The company says this is the first CAR T-cell therapy aimed at giving doctors better control over cell activity and prevent cells from dying when the protein to which they were designed to react against is not present.
BPX-601 includes the GoCAR-T cells, a type of CAR T-cells that have been modified to include a dual co-stimulatory domain activation switch. In other words, while standard CAR T-cells are activated solely by the presence of the cancer antigen to which the cells are directed, in GoCAR T-cells, a rimiducid-controlled switch also controls cell activation. This enables T-cells to survive in the absence of cancer antigens and proliferate the presence of cancer antigens.
In addition, GoCAR T-cell are safer than standard CAR T-cells, the company says, because the levels of activation of these cells may be reduced by slowing down the rimiducid dosing schedule.

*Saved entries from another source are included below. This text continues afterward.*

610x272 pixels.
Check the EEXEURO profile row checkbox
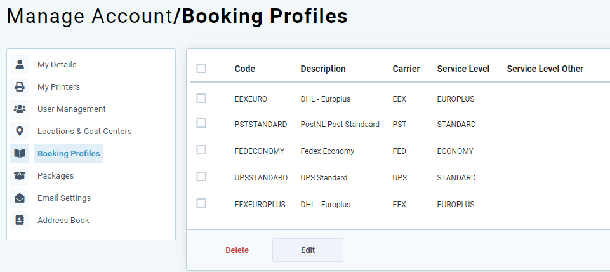click(201, 99)
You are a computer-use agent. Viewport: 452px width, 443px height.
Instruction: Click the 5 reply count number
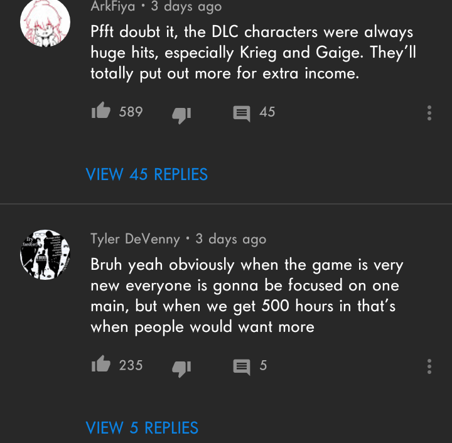pyautogui.click(x=263, y=365)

The BP-012 Phase 1 trial (NCT02744287) is an open-label, non-randomized, dose-finding study designed to assess the safety and efficacy of BPX-601 plus rimiducid in up to 30 patients with non-resectable, or non-operable, pancreatic cancer.
“We believe the initiation of the BPX-601 clinical study is an important milestone in the advancement of CAR T therapies,” Rick Fair, president and CEO of Houston-based Bellicum, said in a news release. “The ability to control the intensity and duration of a cell-based treatment may help address the limitations that current CAR T therapies face, especially when targeting solid tumors.”
The trial will take place at Baylor University Medical Center in Dallas. It will determine the safety of BPX-601 administration, the safety of rimiducid infusion and the persistence of the CAR-T cells over time after a single rimiducid infusion.
“This clinical trial is an important step in our ongoing research efforts to improve patient outcomes in one of the deadliest forms of cancer,” said Carlos Becerra, MD, Baylor’s interim chief of oncology and the study’s principal investigator. “The pancreatic cancer patients who will be eligible to participate in the study have progressed after standard treatments and have limited options.”